Peningkatan Aktivitas Merapi | Fokus | DW | 18.04.2006
  1. Inhalt
  2. Navigation
  3. Weitere Inhalte
  4. Metanavigation
  5. Suche
  6. Choose from 30 Languages

Fokus

Peningkatan Aktivitas Merapi

Antisipasi pengungsian masih mengalami kendala, rusaknya prasarana menuju lokasi yang aman.

Gunung Merapi hingga kini masih mengeluarkan asap dan lava. Sementara gempa terjadi berkali-kali. Sejak seminggu statusnya ditingkatkan menjadi siaga, upaya pengungsian belum juga dilakukan.

Gempa dan guguran lava yang terus meningkat belakangan ini di Gunung Merapi, kini disertai penggembungan kubah magma yang terus menuju puncak. Petugas Balai Penyelidikan dan Pengembangan Teknologi Kegunungapian BPPTK mengungkapkan, belakangan ini pemantauan visual di beberapa pos pengamatan terhalang kabut tebal dan cuaca mendung. Mudillah, petugas BPPTK menceritakan, berdasarkan pengamatan, puncak Merapi masih mengeluarkan asap solfatar putih tebal, dengan ketinggian maksimal mencapai 75 meter. Sementara angin bertiup cukup kencang ke arah utara.

Namun Kepala Seksi Gunung Merapi Balai Penyelidikan dan Pengembangan Teknologi Kegunungapian BPPTK Subandrio mengatakan, meski sudah dalam status siaga, belum perlu dilakukan pengungsian penduduk.

Meski demikian persiapan evakuasi penduduk di wilayah bahaya semakin diintensifkan.

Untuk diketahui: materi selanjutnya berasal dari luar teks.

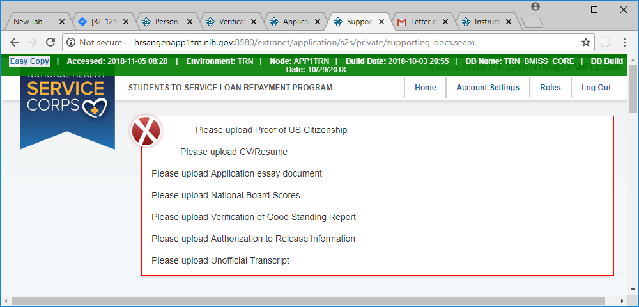Click the reload page icon
The image size is (639, 307).
coord(51,42)
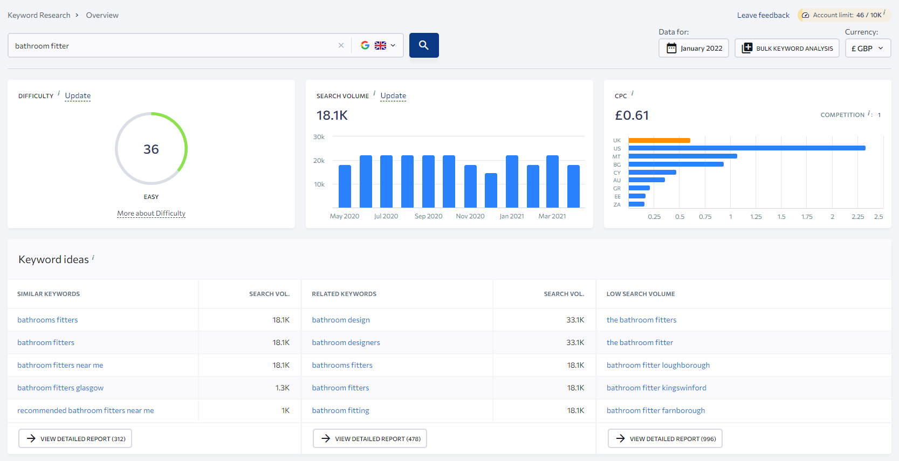Go to Keyword Research breadcrumb

pos(39,15)
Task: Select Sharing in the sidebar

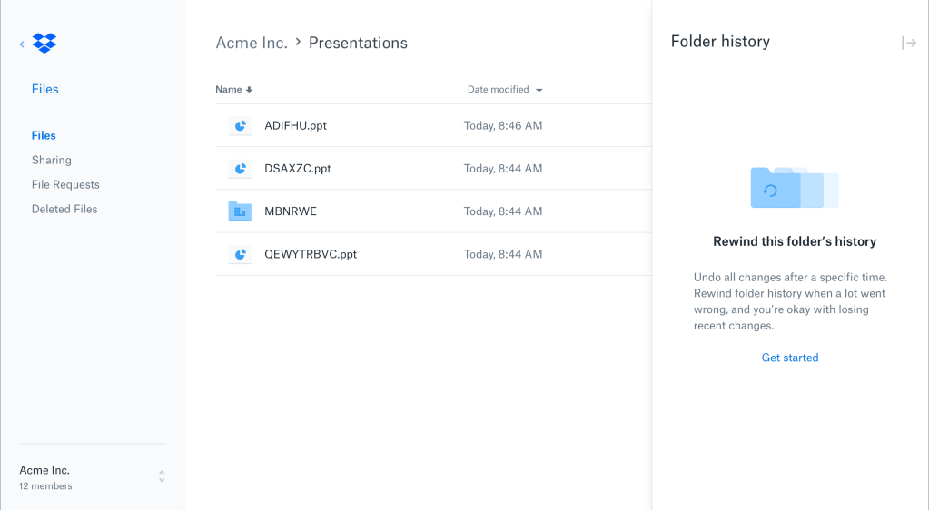Action: tap(52, 160)
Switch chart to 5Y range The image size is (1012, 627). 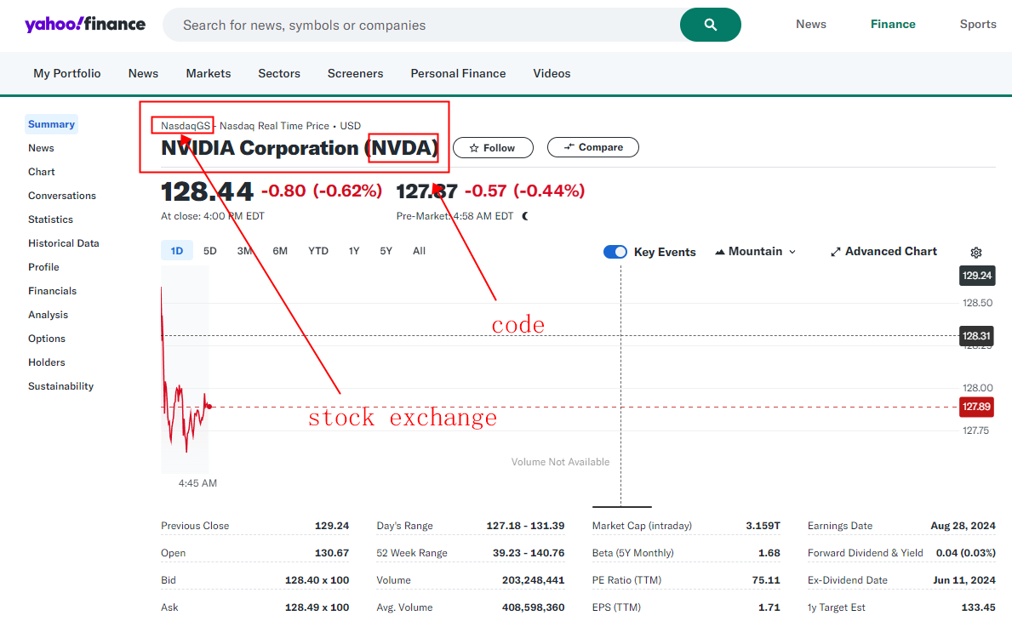[386, 251]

Daerah-daerah yang dianggap rawan, terutama di Kecamatan Srumbung, Dukun dan Sawangan, Kabupaten Magelang. Kabupaten-kabupaten lain yang juga tengah bersiap-siap adalah Sleman, Klaten dan Boyolali. Di Kabupaten Klaten, terdapat tiga desa yang terancam letusan Gunung Merapi. Semua desa berada di Kecamatan Kemalang. Yaitu Sidorejo, Tegalmulyo, dan Balerante. Jumlah penduduk di ketiga desa itu sekitar 7.700 jiwa. Penduduk terbanyak berada di Desa Sidorejo sekitar 4000 jiwa. Desa itu terdekat dengan puncak Merapi.

Dalam mengantisipasi letusan Merapi, Pemerintah Kabupaten Klaten menyiapkan tiga lokasi pengungsian, yakni di depan kantor Kecamatan Kemalang, SMP 2 Dompol di Desa Dompol dan Balai Desa Tegalmulyo. Namun satu-satunya jalan yang bisa dijadikan jalur evakuasi kini hanya tinggal jalan berbatu dan penuh lubang. 80 persen dari ruas jalan sepanjang sekitar 10 kilometer yang melintas di ketiga desa itu dalam kondisi rusak, akibat sering dilalui truk pengangkut pasir.

Di Boyolali, Jembatan Sepi yang mengalami kerusakan sejak beberapa waktu lalu belum juga selesai diperbaiki. Padahal, jembatan itu merupakan akses utama tiga dukuh. Yakni Dukuh Sepi di Desa Jrakah, serta Dukuh Bakalan dan Sumber di Desa Klakah, Kecamatan Selo. Jembatan itu sangat penting karena akan menjadi jalur evakuasi penduduk tiga dukuh yang jumlahnya ribuan orang. Jika jembatan tersebut tidak diperlebar dan diberi tembok pengaman, saat terjadi bencana dan keadaan cukup gelap dapat mengakibatkan jatuhnya korban. Masyarakat setempat kini berupaya untuk memperbaiki jembatan itu. Sayangnya perbaikan belum juga selesai karena terbatasnya dana.

Merapi merupakan gunung api paling aktif di dunia. Gunung tersebut memiliki dua siklus letusan, yakni 2 hingga 4 tahun sekali dan 30 tahunan. Letusan pada siklus 30 tahunan biasanya sangat besar. Terakhir kali gunung tersebut meletus pada tahun 2001.